TEXT SECTION ▸

-- -- --

BC station marks more than 30 years of independence

By Clea Simon, Globe Correspondent, 9/12/2003

This month, Boston College's student-run station, WZBC-FM (90.3), has decided to celebrate its 30th anniversary. The planned festivities -- a multiple-club party on Sept. 20 that will bring several bands to the Middle East and T.T. the Bear's in Cambridge -- showcase the station's devotion to independent rock. But neither this party nor the students who currently man the boards for shows like ''No Commercial Potential'' reveal the whole story.

For starters, the station is really older than 30. The original WZBC started as a campus-only, closed-circuit production in the late '60s. It was in 1973, however, that the college upped the little station's power to a full 1,000 watts. ''That's when we first could be heard in Boston, outside the campus,'' explains Hannah Nolan-Spohn, one of the undergraduates who works with the all-volunteer staff of students, alumni, and community members. In many ways, Nolan-Spohn, who now serves as the station's general manager, is typical of the folks who have spent those years programming music never heard on the city's commercial music stations. The BC junior volunteered as an intern in her first week on campus. Like many of the students who volunteer, Nolan-Spohn isn't focusing her education on broadcasting. ''I'm an environmental science major,'' she says, adding that radio ''is mostly something I do for fun. Plus, it's really good experience in terms of management.''

And the experience can reach even further. Petrina Katsikas, for example, graduated from BC in 1992. She had majored in elementary education, but after graduation took a job at WGBH-FM. Now Katsikas works in creative services on WGBH's television side, creating promotional videos.

-- -- --

DATA LISTING ▸
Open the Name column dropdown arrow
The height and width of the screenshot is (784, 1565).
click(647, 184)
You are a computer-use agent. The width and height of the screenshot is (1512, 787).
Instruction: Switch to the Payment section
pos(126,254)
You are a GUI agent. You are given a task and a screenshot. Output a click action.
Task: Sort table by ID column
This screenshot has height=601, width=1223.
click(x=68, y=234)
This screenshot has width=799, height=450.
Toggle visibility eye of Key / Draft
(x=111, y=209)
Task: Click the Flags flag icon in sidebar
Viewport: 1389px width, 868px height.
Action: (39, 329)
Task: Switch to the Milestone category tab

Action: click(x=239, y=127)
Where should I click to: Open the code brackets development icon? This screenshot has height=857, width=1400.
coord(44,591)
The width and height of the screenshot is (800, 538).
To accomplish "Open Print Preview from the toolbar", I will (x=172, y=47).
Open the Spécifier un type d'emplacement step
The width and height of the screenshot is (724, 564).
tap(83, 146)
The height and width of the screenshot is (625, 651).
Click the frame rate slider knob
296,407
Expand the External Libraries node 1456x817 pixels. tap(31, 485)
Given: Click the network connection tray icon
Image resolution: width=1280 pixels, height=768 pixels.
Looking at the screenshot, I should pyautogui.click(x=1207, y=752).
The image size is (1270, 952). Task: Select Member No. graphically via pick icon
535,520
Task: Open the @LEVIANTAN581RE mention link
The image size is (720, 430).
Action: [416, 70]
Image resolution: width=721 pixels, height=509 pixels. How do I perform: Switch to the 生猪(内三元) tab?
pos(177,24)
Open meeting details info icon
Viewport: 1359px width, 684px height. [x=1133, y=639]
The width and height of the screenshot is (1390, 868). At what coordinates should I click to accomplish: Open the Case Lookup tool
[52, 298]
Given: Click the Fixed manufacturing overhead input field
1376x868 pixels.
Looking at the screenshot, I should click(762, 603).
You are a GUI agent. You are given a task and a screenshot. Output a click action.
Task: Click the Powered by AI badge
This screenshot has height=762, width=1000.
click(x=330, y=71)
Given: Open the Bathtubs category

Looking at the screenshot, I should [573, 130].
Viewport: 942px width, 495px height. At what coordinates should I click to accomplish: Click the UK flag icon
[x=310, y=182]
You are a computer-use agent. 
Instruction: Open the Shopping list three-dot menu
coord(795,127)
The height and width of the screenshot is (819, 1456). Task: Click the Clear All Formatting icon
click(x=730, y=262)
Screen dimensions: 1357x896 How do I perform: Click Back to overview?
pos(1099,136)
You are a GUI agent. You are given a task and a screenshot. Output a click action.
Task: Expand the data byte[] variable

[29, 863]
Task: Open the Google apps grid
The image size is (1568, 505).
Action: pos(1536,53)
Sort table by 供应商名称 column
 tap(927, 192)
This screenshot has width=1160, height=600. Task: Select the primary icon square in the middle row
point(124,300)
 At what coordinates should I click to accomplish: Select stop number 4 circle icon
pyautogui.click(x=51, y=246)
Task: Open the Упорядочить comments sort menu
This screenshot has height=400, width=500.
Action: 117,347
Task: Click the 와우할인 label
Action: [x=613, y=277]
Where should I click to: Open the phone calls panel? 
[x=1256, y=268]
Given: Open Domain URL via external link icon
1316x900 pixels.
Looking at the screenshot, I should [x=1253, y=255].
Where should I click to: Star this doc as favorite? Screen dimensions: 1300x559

-- -- --

GOAL OF THE EXERCISE ▸ Reproduce word for word the passage of the WZBC article that begins with the words containing "And the experience" and ends with "creating promotional videos.". Rely only on the WZBC article for what comes next.

WRITTEN ANSWER ▸
And the experience can reach even further. Petrina Katsikas, for example, graduated from BC in 1992. She had majored in elementary education, but after graduation took a job at WGBH-FM. Now Katsikas works in creative services on WGBH's television side, creating promotional videos.